BEGIN

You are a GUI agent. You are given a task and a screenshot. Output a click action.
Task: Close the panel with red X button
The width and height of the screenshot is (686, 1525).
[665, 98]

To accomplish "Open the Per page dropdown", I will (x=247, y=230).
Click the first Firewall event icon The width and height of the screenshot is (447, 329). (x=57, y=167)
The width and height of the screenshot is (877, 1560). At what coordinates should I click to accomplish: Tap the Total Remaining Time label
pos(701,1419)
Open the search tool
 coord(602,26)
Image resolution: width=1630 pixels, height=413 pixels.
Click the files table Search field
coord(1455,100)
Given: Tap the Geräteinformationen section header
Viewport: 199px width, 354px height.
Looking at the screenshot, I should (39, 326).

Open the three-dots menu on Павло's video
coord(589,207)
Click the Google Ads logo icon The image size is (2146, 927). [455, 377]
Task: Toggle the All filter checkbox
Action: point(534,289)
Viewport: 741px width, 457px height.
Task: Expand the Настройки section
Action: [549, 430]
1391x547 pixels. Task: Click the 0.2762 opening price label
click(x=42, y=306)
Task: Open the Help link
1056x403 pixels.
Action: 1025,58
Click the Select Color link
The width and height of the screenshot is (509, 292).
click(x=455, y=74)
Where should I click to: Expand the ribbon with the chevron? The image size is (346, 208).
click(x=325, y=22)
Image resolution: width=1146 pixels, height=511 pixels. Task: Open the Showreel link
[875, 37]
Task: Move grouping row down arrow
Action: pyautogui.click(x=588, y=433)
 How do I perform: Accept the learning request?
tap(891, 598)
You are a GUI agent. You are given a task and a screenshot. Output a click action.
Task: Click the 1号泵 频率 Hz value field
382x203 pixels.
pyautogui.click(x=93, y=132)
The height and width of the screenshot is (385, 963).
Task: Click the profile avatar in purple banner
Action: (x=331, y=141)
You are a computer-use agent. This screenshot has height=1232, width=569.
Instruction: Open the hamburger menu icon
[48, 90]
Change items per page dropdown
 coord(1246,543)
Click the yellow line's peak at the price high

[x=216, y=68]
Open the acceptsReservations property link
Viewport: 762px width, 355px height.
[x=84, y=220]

END

[Exercise]: Arrange every line of the data above as a Markdown table with two columns, Row and Line, numbering the lines in order. Leave out blank lines.

[Right answer]:
| Row | Line |
|---|---|
| 1 | You are a GUI agent. You are given a task and a screenshot. Output a click action. |
| 2 | Task: Close the panel with red X button |
| 3 | The width and height of the screenshot is (686, 1525). |
| 4 | [665, 98] |
| 5 | To accomplish "Open the Per page dropdown", I will (x=247, y=230). |
| 6 | Click the first Firewall event icon The width and height of the screenshot is (447, 329). (x=57, y=167) |
| 7 | The width and height of the screenshot is (877, 1560). At what coordinates should I click to accomplish: Tap the Total Remaining Time label |
| 8 | pos(701,1419) |
| 9 | Open the search tool |
| 10 |  coord(602,26) |
| 11 | Image resolution: width=1630 pixels, height=413 pixels. |
| 12 | Click the files table Search field |
| 13 | coord(1455,100) |
| 14 | Given: Tap the Geräteinformationen section header |
| 15 | Viewport: 199px width, 354px height. |
| 16 | Looking at the screenshot, I should (39, 326). |
| 17 | Open the three-dots menu on Павло's video |
| 18 | coord(589,207) |
| 19 | Click the Google Ads logo icon The image size is (2146, 927). [455, 377] |
| 20 | Task: Toggle the All filter checkbox |
| 21 | Action: point(534,289) |
| 22 | Viewport: 741px width, 457px height. |
| 23 | Task: Expand the Настройки section |
| 24 | Action: [549, 430] |
| 25 | 1391x547 pixels. Task: Click the 0.2762 opening price label |
| 26 | click(x=42, y=306) |
| 27 | Task: Open the Help link |
| 28 | 1056x403 pixels. |
| 29 | Action: 1025,58 |
| 30 | Click the Select Color link |
| 31 | The width and height of the screenshot is (509, 292). |
| 32 | click(x=455, y=74) |
| 33 | Where should I click to: Expand the ribbon with the chevron? The image size is (346, 208). |
| 34 | click(x=325, y=22) |
| 35 | Image resolution: width=1146 pixels, height=511 pixels. Task: Open the Showreel link |
| 36 | [875, 37] |
| 37 | Task: Move grouping row down arrow |
| 38 | Action: pyautogui.click(x=588, y=433) |
| 39 |  How do I perform: Accept the learning request? |
| 40 | tap(891, 598) |
| 41 | You are a GUI agent. You are given a task and a screenshot. Output a click action. |
| 42 | Task: Click the 1号泵 频率 Hz value field |
| 43 | 382x203 pixels. |
| 44 | pyautogui.click(x=93, y=132) |
| 45 | The height and width of the screenshot is (385, 963). |
| 46 | Task: Click the profile avatar in purple banner |
| 47 | Action: (x=331, y=141) |
| 48 | You are a computer-use agent. This screenshot has height=1232, width=569. |
| 49 | Instruction: Open the hamburger menu icon |
| 50 | [48, 90] |
| 51 | Change items per page dropdown |
| 52 |  coord(1246,543) |
| 53 | Click the yellow line's peak at the price high |
| 54 | [x=216, y=68] |
| 55 | Open the acceptsReservations property link |
| 56 | Viewport: 762px width, 355px height. |
| 57 | [x=84, y=220] |